Certain aspects are directed to a testable isolation packer that sets and provides the ability to test upper and lower packer elements. In one aspect, the testable isolation packer includes at least two packer elements, a packer element setting system, a bypass system, and a testing subassembly. The testing subassembly generally includes a moveable element with an outer port and a sealing element, an inner mandrel with an inner port, and a shear mechanism to cause travel of the moveable element close the bypass system and to open the testing subassembly.

Description

CROSS-REFERENCE TO RELATED APPLICATIONS
This application is a divisional application of U.S. patent application Ser. No. 14/408,394, titled “Testable Isolation Packer”, and filed on Dec. 16, 2014 which is a U.S. national phase under 35 U.S.C. 371 of International Patent Application No. PCT/US2014/012715, titled “Testable Isolation Packer” and filed Jan. 23, 2014, the entirety of each of which is incorporated herein by reference.

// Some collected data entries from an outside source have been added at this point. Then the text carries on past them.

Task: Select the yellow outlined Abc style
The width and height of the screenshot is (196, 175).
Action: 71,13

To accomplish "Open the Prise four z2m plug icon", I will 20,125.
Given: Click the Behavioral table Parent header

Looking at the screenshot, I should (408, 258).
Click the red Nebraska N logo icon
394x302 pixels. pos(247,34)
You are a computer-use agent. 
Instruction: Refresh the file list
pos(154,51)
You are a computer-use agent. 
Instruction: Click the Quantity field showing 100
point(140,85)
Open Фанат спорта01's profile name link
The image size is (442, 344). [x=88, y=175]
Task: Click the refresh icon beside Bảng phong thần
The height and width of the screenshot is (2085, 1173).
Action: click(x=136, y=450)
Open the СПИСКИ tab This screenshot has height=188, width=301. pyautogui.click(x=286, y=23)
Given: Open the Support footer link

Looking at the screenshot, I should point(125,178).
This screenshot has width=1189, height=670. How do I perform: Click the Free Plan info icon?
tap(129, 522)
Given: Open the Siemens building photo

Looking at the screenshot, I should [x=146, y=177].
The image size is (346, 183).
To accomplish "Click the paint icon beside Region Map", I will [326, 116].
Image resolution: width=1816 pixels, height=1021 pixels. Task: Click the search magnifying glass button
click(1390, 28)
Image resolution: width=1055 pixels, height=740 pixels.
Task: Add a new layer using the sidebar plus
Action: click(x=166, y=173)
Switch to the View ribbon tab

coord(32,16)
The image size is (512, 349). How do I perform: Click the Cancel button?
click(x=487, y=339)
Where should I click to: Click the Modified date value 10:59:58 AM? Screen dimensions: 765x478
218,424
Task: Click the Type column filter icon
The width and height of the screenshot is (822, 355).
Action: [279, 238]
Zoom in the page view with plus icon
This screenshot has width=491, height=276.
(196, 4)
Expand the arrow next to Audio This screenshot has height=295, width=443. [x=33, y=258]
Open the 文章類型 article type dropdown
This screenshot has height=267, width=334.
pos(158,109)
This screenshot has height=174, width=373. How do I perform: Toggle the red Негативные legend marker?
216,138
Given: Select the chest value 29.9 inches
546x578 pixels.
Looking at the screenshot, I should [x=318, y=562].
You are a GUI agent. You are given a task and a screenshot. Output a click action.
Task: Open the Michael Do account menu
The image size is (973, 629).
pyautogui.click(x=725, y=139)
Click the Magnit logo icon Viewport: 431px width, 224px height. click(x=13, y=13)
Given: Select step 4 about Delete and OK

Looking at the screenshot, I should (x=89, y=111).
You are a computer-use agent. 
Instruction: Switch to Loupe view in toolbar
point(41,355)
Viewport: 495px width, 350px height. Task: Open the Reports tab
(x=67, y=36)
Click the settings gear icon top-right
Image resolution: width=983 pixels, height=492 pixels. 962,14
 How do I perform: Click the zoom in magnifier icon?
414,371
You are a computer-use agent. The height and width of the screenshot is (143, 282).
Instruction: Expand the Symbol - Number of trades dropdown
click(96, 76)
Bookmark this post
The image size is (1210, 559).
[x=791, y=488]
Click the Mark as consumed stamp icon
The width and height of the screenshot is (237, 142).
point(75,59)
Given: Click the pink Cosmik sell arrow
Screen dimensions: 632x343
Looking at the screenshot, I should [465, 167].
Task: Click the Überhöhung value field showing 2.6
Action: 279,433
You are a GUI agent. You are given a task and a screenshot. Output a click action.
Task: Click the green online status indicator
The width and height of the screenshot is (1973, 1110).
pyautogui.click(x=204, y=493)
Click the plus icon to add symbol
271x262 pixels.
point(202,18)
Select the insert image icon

TECHNICAL FIELD OF THE DISCLOSURE
The present disclosure relates generally to devices for use in a wellbore in a subterranean formation and, more particularly (although not necessarily exclusively), to a testable isolation packer that may be used for testing packer elements in a downhole configuration.
BACKGROUND
Various devices can be utilized in a well that traverses a hydrocarbon-bearing subterranean formation. In many instances, it may be desirable to divide a subterranean formation into zones and to isolate those zones from one another in order to prevent cross-flow of fluids from the rock formation and other areas into the annulus. It may also be desirable to control sand across multi-zone applications. Packers may be set in the well in order to isolate zones so that the zones may be gravel packed and produced separately. Without such devices, the zone may experience problems such as sand production, erosion, water breakthrough, or other detrimental problems. A packer may be set between zones in order to seal them from one another.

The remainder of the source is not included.